I should be posting technical stuff from my everyday experiences here, but I haven’t had the time. I have time to play with the site today, so here goes.
A few days ago, I licensed a personal copy of Intel’s C Compiler for Linux* after reading an article about it. I did a compile of a few benchmarking applications, and decided to benchmark POV-Ray with it. With the compiler flags I used on that day, I acheived a speedup of about 50 seconds over GCC C compiler on a 200 second render of ntreal.pov at 2048×1536 resolution with maximum AA, which was remarkable. The binary worked great on AMD Athlon CPUs as well, better than GCC generated code. So I tried to reproduce the results, and perform a proper benchmark on real-world applications. So I downloaded the source code of MegaPov and tried compiling it with different optimizations. The results were startling. The output from the Intel compiled MegaPov binary was corrupted! There are sample images of how the output from GCC compiled MegaPov and the output from the Intel compiled MegaPov looked. The speed difference between the renders was not large either, to justify using the Intel Compiler (although for simulations taking many months, it may be useful). Both the GCC compiler included in Redhat Linux 7.2 and GCC3 produce fast code (the former’s code was faster for me). I guess it must’ve been certain optimizations the Intel Compiler performed which generated buggy code.
Fractint! Who can forget that program. My god. A couple of days ago, someone in #gimp mentioned Fractint, and I went back in time…. was so incredible, the first time I lay my eyes on the Mandelbrot set.. the plasma displays, learning how there was a Julia set for every point which made the Mandelbrot set.. learning how it worked, the complex plane.. and immediately sitting down and program to plot the inverse Julias as one moved the mouse. Today, after all this time, you ask me to explain the mathematics of it, and I will with glossy detail
Some things cannot be forgotten.. lots of times my friends say “those were the days”. They were every bit the days.
I bought a new flat-bed scanner.. have been playing with it since then, scanning hand-drawings. Setting it up under Linux was a chore. Scanner support is sucky under Linux. Anyways, all that is done, and it now works fine. Here’s an example of a small concept-logo I created one evening for a conference. I also got a new 120 gig hard disk. Why did I need a new hard disk? If you know me well, you know I adore chess. After years of playing with GNU Chess, I looked around for a good chess engine and found Crafty. I’m glad I searched for one. Crafty is the best darn free engine one can find for *nix. On ICC and FICS, Crafty is rated 2500-2700, which puts it at almost GM level. One of the things which Crafty comes with, is its huge database. I didn’t realize it when I started downloading it. After downloading about 7 GB of these files, it was still going on. Then I checked the directory and saw files well over 1GB each. New hard disk time.

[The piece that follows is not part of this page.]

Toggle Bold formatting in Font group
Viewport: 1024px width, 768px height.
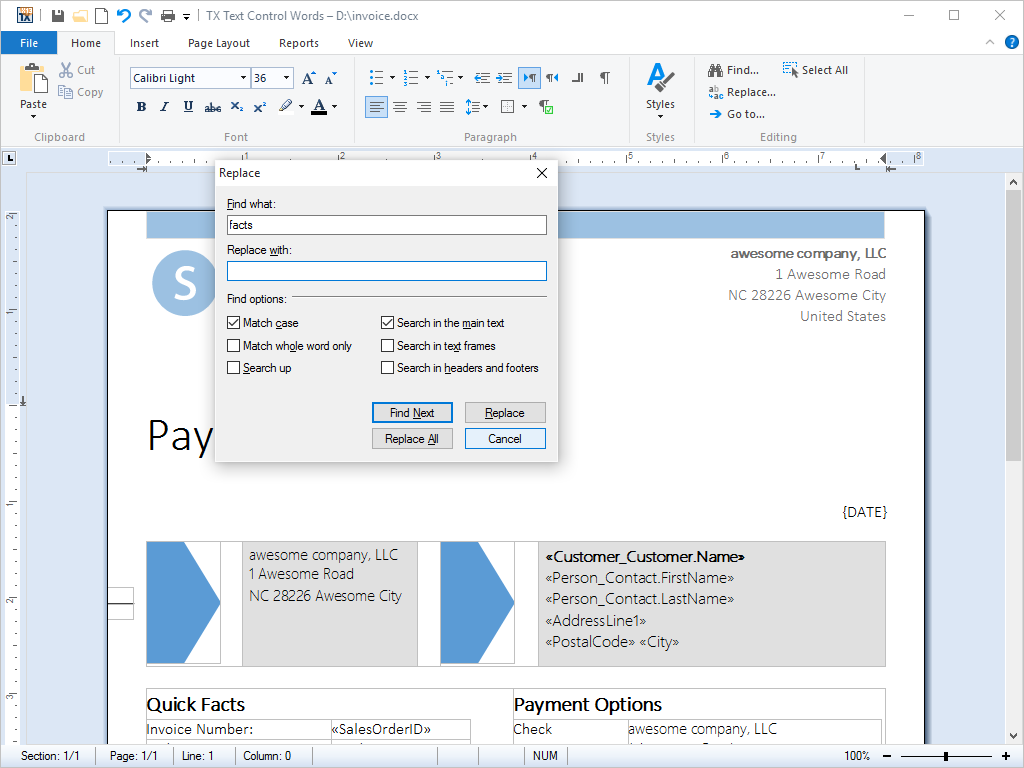[141, 107]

Recently, people at work have taken to playing Quake. We tried Quake1 initially, and then Quake2 for a bit. A few days ago, after going to the DC, me and Raf went to a computer game store and we found Quake3. Now we only play Quake3. Q3 kicks ass. It’s incredible. Its worth every cent of the 20 bucks I spent on it. I feel sorry sometimes I didn’t start on it earlier.. but better late than never. A lot more of our friends on the net also join in to play and it’s simply a new and incredible thing I’ve been introduced to. I think I might buy a new video card cause of this game. The ageing Nvidia card at work needs an upgrade, and so does this Matrox G450 on my home machine. With RTCW next in-line, I better upgrade.
Hmm.. what else? Rob of Debian Planet fame came down to the office for a short stay. Richard Stallman came to lecture at the univ. There are a few pictures here. It was OK. He spoke as expected. We met people from Linux User magazine.
Pngcrush is a handy utility. It works great. All PNGs on this site were compressed by about 20-40%. There are some site updates I want to do, like re-introduce the news section, and also put up my resume, and other stuff. It’ll happen slowly.
The more number of people, who see the sights and sounds of Auroville from me, the more they want to settle down there. My friend Karthik says, Auroville is like the movie The Beach without the last 15 minutes. I tell them they should accept what is there, and not expect what they have in mind. It is a township community, and requires hard work and dedication to be a member of. People will see almost nothing of it with a week’s visit.
* A lot of people blindly follow software for which source code is available. This was a topic of discussion a few days ago when I had the opportunity to meet LinuxUser magazine’s editor Trevor Parsons. There is a lot of good quality closed-source software I use everyday, such as Acrobat Reader, Intel C compiler, Blender, Quake3, etc. Using free software is good as a principle. But if the argument is that one uses open source software cause one trusts it more, I have an argument. Do you personally verify every single line of code for all the software you use everyday?